Estate Tax Oversight That Could Cost Families Millions
One family faced an unexpected tax burden of $1.5 million due to a critical estate planning error that could have been easily avoided.
A misstep in Bill’s estate planning resulted in an additional $1.5 million in taxes. While the U.S. tax code offers generous provisions for passing wealth to heirs tax-free—especially with recent changes under the new tax law—married couples must adhere to strict regulations to fully benefit. A single oversight can have devastating financial consequences.
Understanding Portability:
Portability allows a surviving spouse to utilize any remaining estate-tax exclusion from the deceased spouse, provided a proper estate return was filed. Unfortunately, many families don’t review these details until the second spouse passes away, at which point it may be too late to rectify any errors.
The Tax Court ruled that Bill’s estate could not access his wife’s unused exclusion of $3.7 million due to the earlier misfiling, leading to the hefty tax bill. This serves as a stark reminder to affluent families: acquiring the double estate tax exemption for married couples is not automatic—it’s a potential trap for the unwary.
The Stakes:
Recent increases in the estate-tax exclusion amount amplify the significance of this issue. The current threshold is $13.99 million per individual, increasing to $15 million per person for deaths in 2026, with future adjustments for inflation. With estate taxes levied at a rate of 40%, couples who forfeit the $15 million exclusion for the first spouse could face an additional tax liability.
Typically, there’s no obligation to file an estate-tax return when the first spouse dies if the estate falls below the exclusion threshold.
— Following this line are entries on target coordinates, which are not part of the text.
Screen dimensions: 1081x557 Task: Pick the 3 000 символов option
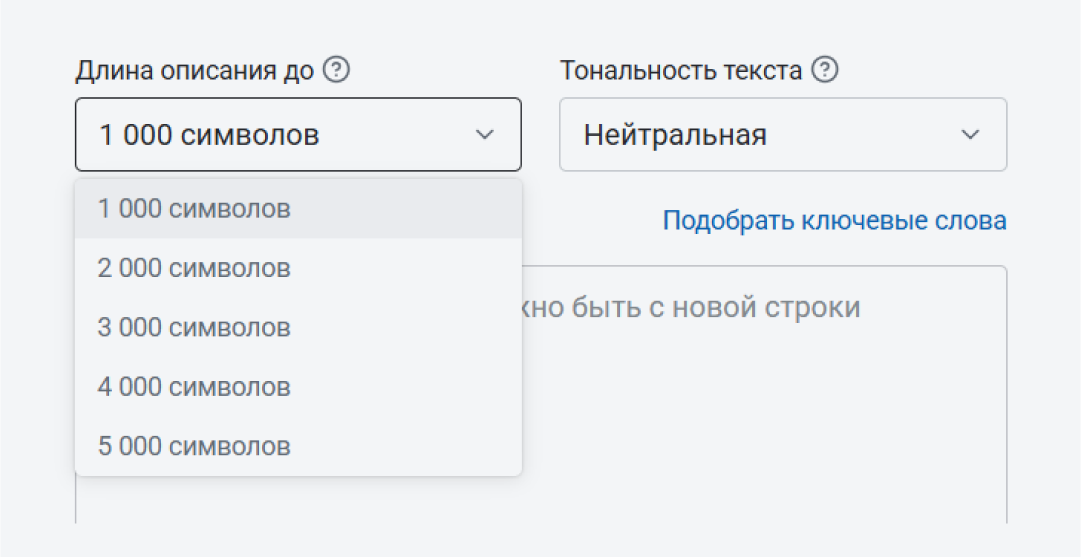(299, 327)
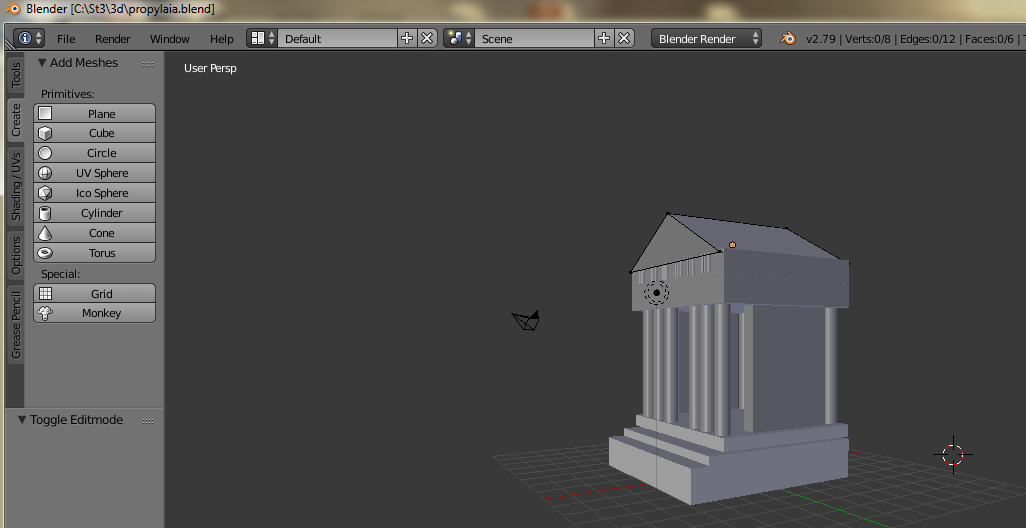This screenshot has width=1026, height=528.
Task: Open the File menu
Action: click(66, 39)
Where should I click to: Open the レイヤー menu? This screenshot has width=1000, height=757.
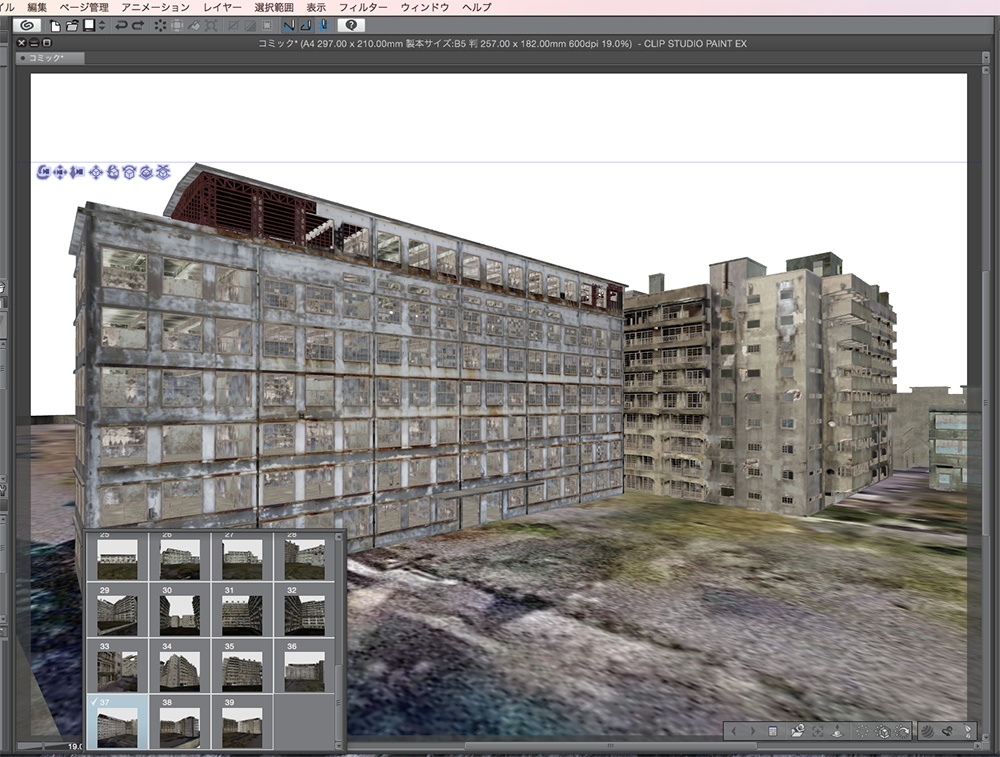tap(222, 7)
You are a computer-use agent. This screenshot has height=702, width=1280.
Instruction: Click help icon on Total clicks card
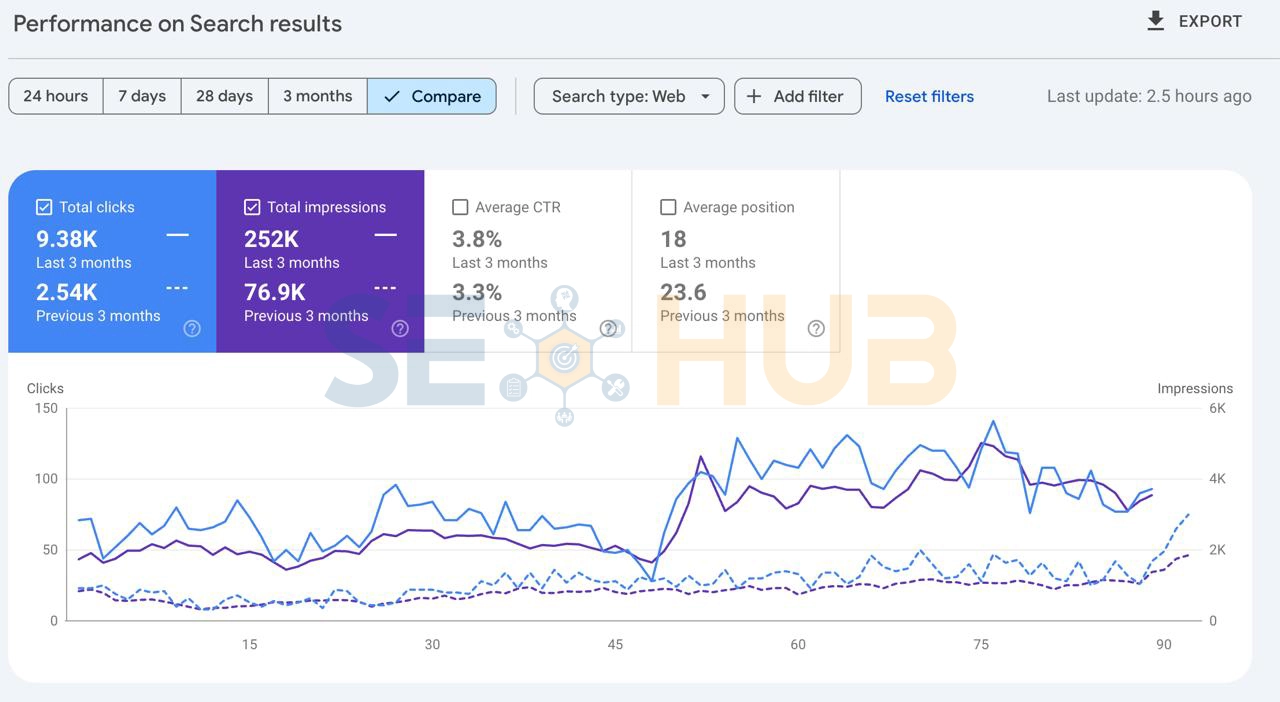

The surviving spouse inherits the deceased’s estate tax-free and can carry over the deceased spouse’s unused exclusion, significantly enhancing the survivor’s tax shelter.
For most surviving spouses, a $15 million exclusion sufficiently protects their estates from taxes, and they may not require the full $30 million available to married couples.
Proactive Measures:
For estates valued between $15 million and $30 million, filing an estate-tax return upon the first spouse’s death to elect portability is critical. Failing to do so can lead to dire financial consequences. Even individuals with estates valued below $15 million today could benefit from their spouse’s unused exclusion in the future, as investments grow or unexpected inheritances or windfalls occur.
The moral of this story is to make sure your estate tax attorney is a certified estate planning specialist that understands portability.